Check for fungus by viewing the lens at a area near a bright light source, not directly at the light source. Fungus are web-like organisms that thrive on the lens coating. Check the corners carefully to spot for any signs of fungus. If there's fungus, you should forget about buying the lens. Fungus permanently damage the lens, and are likely to return.

Check the front and back elements are scratches and smudges. Like dirt and dust, a little scratch and smudge will not affect the image much. But you can use these flaws to bargain the price down. If scratch is long and deep, forget it.

Next, when you're happy with the optics, check the mechanics of the lens. Start with the aperture. The aperture should turn smoothly, while clicking at the various stops. Check the aperture blades while they open and close, to see if they are symmetrical. If they're uneven, do not buy the lens. Then check to see if there's any oil residue on the blades. On the older lenses, some of the oil might have seeped from the aperture mechanism onto the blades. This may affect the smoothness of the aperture working, and thus the final image may suffer from over-exposure.

Check the smaller components like minimum aperture lock (if there is) and the filter thread. If the filter thread is damaged, you may not be able to use filters.

Finally, check the zooming and focusing ring to ensure that they are smooth.
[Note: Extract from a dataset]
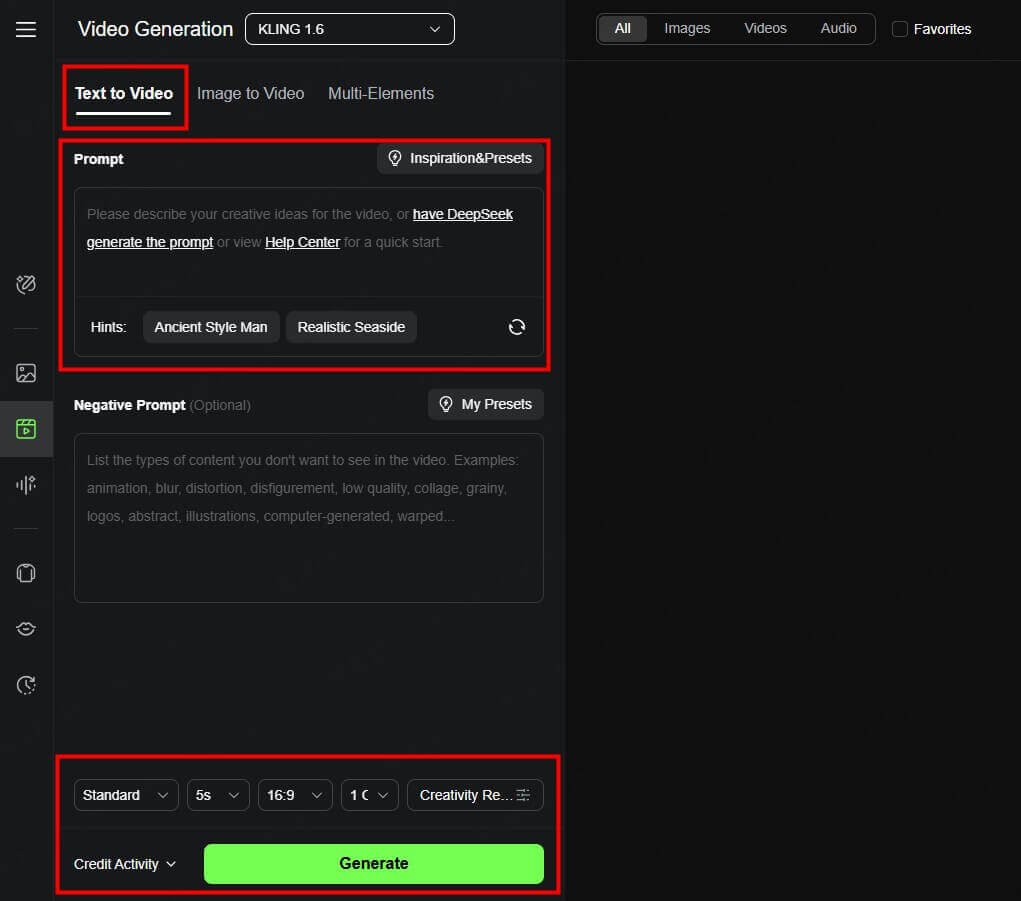Click the AI creative studio sidebar icon
This screenshot has height=901, width=1021.
(26, 285)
If the rings are stiff or feel grainy, there may be problems because some debris may have gotten inside. Sand and bigger pieces of debris will slowly grind away the interior every time you turn the rings. So unless you're willing to pay for the repairs of the lens, avoid lenses with stiff rings.
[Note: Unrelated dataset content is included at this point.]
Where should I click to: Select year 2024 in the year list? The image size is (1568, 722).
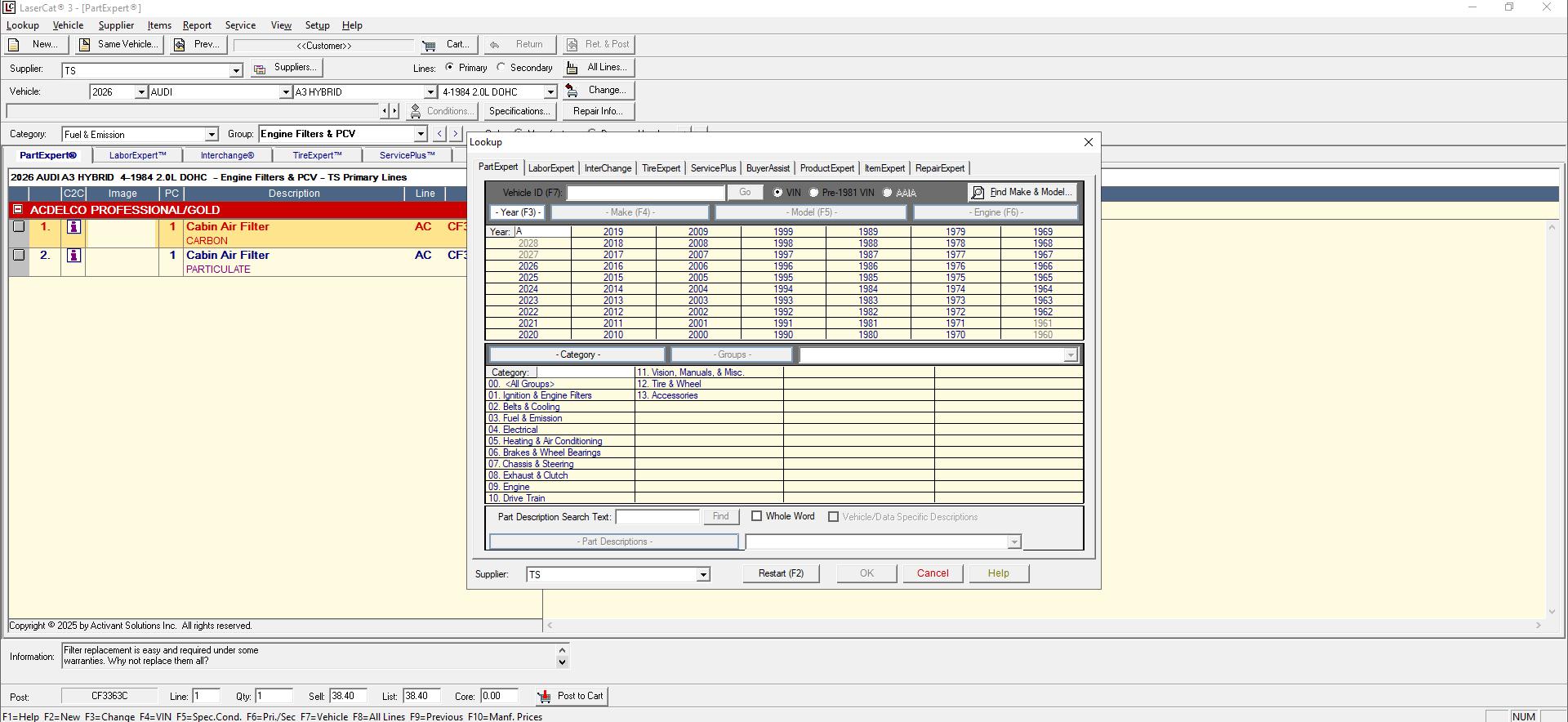point(528,289)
For autofocus lenses, fit them onto a camera body and check if it autofocuses correctly and smoothly. Also ensure that the readout on the camera corresponds to that on the lens. But remember that variable-aperture zooms will not show the same aperture read-out on the lens and the viewfinder if you zoom out !!
 

How to choose a flash

Because flash is nothing but electronics and a xenon-filled glass tube, I'd not advise buying second-hand flashes. Both components are easily susceptible to damage, and not easily visually diagnosable. You cannot tell from the appearance whether a flash is working properly or not. So try to avoid buying flashes second-hand.

If you really want to, then check the physical appearance for any signs or damage. Check flash tube for any discolouring (brown stains) and the LCD and LED are working properly. Check switches and locks, and ensure that you run a roll of slide films through to check for proper exposure after you bought it.